=== Exercices à faire ===
[1] Reproduisez le passage du texte sur le coronavirus qui commence par « Outre la référence » et se poursuit jusqu'à « et le vaccin. ».
[2] Répondez brièvement aux questions suivantes à partir du texte sur le coronavirus.
(a) À quoi le Général iranien impute-t-il le coronavirus ?
(b) Dans quelle ville Michel Foucault a-t-il prononcé sa dernière conférence évoquée dans le texte ?
(c) Vers quel produit les accapareurs ont-ils provoqué une ruée ?

**** Texte fourni ****

Le second palier met en scène les dispositions subjectives, autrement dit les croyances, opinions, supputations et spéculations. Tout comme tant d’autres, Khamis Imbarki, père
de Maher, le marchand de légumes et fruits, pratiquant régulier, interprète ainsi la genèse et les sévices du coronavirus : « Dieu a sanctionné les égarés. Maktoub ». Dans ma tournée des grands ducs, je passe d’El Manar 1 à El Manar 2.
Là, Mourad Akkari, lui aussi marchand de légumes et fruits, au front estampillé par le tapis de la prière, me dit : « Quand les gens reviendront au droit chemin, Dieu arrêtera ce virus ». Inutile aux chercheurs de chercher midi à quatorze heures, Dieu veut.
Outre la référence au ciel évoqué du côté des mosquées, surviennent d’autres aspects de la subjectivité. Un Général iranien impute le coronavirus à la guerre bactériologique déclenchée par les Américains. Comment interpréter l’ensemble de ces données ? Il appartient aux laborantins de mettre au point le remède et le vaccin.
Mais il revient aux tenants des savoirs anthropologiques de porter un éclairage global ou holistique. Trois éclaireurs, parmi d’autres, contribuent à élucider les problèmes posés au niveau des subjectivités : Aristote, Durkheim et Foucault.
Le monde social crée l’individu à son image par l’entremise du système d’appartenance et de ses multiples incidences. A sa façon, chacun de ces penseurs conforte cette même appréciation.
Pour tous, le contexte influence le texte. Quand l’agent social se met à pérorer, les jeux sont faits. La tension exacerbée entre l’Amérique et l’Iran parle avant le Général impertinent. Et l’insertion de Maher, ou de son père, au sein d’une société à religion islamique précède leur discours tenu sur le coronavirus venu sanctionner les infidèles aux versets coraniques. A sa dernière conférence énoncée à Tunis et à laquelle assistaient Habib Attia et Salah Garmadi parmi les fondateurs de l’enseignement supérieur, au moment où Bourguiba édifiait l’Etat, Michel Foucault achevait son propos par ce mot : « Sur son livre, l’auteur devrait remplacer son nom par l’expression qu’importe qui l’a écrit ». Car l’écrivain puise dans la chaîne de ces multiples discours allant d’Aristote à nos jours.
Sans contexte n’existe aucun texte. Pour sa part, Marx, le troisième personnage cité, fulmine contre le scandale des classes sociales. Or, de nos jours, la mise en présence de l’opulence et de l’indigence, de la ceinture périphérique et des quartiers huppés, interfère avec les moyens de lutter contre l’épidémie tant redoutée. Néanmoins, l’élan de solidarité survient bel et bien. Si des accapareurs mettent à profit la peur au point de provoquer la ruée vers l’ail écoulé à des prix démultipliés, la mobilisation populaire tranche avec la prolifération des malfaiteurs.

**** Données fournies ****

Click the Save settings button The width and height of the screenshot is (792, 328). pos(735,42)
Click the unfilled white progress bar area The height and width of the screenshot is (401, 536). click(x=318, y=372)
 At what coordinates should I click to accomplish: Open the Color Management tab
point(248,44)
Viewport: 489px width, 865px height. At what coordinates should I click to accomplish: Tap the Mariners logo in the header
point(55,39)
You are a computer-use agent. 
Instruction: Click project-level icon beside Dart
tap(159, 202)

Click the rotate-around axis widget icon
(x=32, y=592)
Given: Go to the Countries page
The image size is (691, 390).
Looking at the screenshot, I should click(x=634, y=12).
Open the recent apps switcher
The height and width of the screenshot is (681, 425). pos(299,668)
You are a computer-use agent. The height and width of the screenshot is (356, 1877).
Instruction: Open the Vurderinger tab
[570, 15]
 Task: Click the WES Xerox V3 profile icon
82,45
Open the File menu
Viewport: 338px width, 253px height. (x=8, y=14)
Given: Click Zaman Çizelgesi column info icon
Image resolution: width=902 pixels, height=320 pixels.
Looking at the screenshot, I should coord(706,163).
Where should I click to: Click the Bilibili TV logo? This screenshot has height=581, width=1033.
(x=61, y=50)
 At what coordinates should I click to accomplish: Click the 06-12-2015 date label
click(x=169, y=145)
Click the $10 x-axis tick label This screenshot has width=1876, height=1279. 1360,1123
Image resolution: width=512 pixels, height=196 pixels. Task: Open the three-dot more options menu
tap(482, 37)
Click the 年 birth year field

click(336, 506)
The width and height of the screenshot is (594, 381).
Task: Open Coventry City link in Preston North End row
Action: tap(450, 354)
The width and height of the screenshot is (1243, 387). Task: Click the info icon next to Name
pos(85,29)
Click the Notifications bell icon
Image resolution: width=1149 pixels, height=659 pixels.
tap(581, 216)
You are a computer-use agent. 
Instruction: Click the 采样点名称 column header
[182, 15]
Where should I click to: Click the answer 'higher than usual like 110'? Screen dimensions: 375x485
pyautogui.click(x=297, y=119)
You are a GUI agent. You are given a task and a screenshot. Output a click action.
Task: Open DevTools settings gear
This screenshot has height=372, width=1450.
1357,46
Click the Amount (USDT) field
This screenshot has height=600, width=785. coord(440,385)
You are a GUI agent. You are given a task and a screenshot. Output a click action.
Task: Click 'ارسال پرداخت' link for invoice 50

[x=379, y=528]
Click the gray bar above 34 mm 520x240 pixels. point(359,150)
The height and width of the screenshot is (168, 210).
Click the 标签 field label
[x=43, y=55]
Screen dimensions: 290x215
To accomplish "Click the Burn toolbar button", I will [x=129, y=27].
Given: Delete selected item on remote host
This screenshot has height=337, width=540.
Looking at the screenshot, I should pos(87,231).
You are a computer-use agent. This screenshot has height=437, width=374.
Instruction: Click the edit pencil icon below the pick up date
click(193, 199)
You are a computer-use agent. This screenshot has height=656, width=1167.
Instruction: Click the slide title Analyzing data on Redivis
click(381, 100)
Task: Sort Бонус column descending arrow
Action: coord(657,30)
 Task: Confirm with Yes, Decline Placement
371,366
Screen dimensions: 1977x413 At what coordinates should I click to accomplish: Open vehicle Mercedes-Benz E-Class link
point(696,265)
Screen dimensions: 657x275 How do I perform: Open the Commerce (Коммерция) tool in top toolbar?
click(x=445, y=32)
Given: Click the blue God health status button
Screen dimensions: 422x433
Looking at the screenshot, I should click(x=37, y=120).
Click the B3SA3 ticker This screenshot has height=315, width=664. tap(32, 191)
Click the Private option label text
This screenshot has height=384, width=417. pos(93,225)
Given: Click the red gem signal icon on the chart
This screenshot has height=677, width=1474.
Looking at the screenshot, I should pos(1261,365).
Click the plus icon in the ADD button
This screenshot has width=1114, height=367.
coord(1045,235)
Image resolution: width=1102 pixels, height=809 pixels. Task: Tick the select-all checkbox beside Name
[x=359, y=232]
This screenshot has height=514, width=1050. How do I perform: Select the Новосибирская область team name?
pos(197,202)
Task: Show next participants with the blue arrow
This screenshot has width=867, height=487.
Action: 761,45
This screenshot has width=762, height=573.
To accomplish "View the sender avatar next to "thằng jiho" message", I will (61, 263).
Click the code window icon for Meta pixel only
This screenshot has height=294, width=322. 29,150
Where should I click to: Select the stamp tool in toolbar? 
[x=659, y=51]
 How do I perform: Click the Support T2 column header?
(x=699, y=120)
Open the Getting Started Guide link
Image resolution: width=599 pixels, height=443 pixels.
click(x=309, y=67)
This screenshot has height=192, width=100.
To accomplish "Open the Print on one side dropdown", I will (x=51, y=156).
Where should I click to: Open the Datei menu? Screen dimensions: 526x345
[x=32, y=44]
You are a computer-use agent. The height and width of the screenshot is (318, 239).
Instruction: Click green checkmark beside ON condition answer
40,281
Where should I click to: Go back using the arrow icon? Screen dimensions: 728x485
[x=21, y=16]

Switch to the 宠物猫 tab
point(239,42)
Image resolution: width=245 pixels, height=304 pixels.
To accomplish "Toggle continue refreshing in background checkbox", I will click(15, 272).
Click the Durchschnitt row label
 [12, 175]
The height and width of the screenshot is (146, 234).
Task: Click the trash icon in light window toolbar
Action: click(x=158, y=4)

****

=== Réponses aux exercices ===
[1]
Outre la référence au ciel évoqué du côté des mosquées, surviennent d’autres aspects de la subjectivité. Un Général iranien impute le coronavirus à la guerre bactériologique déclenchée par les Américains. Comment interpréter l’ensemble de ces données ? Il appartient aux laborantins de mettre au point le remède et le vaccin.

[2]
(a) À la guerre bactériologique déclenchée par les Américains.
(b) À Tunis.
(c) Vers l'ail.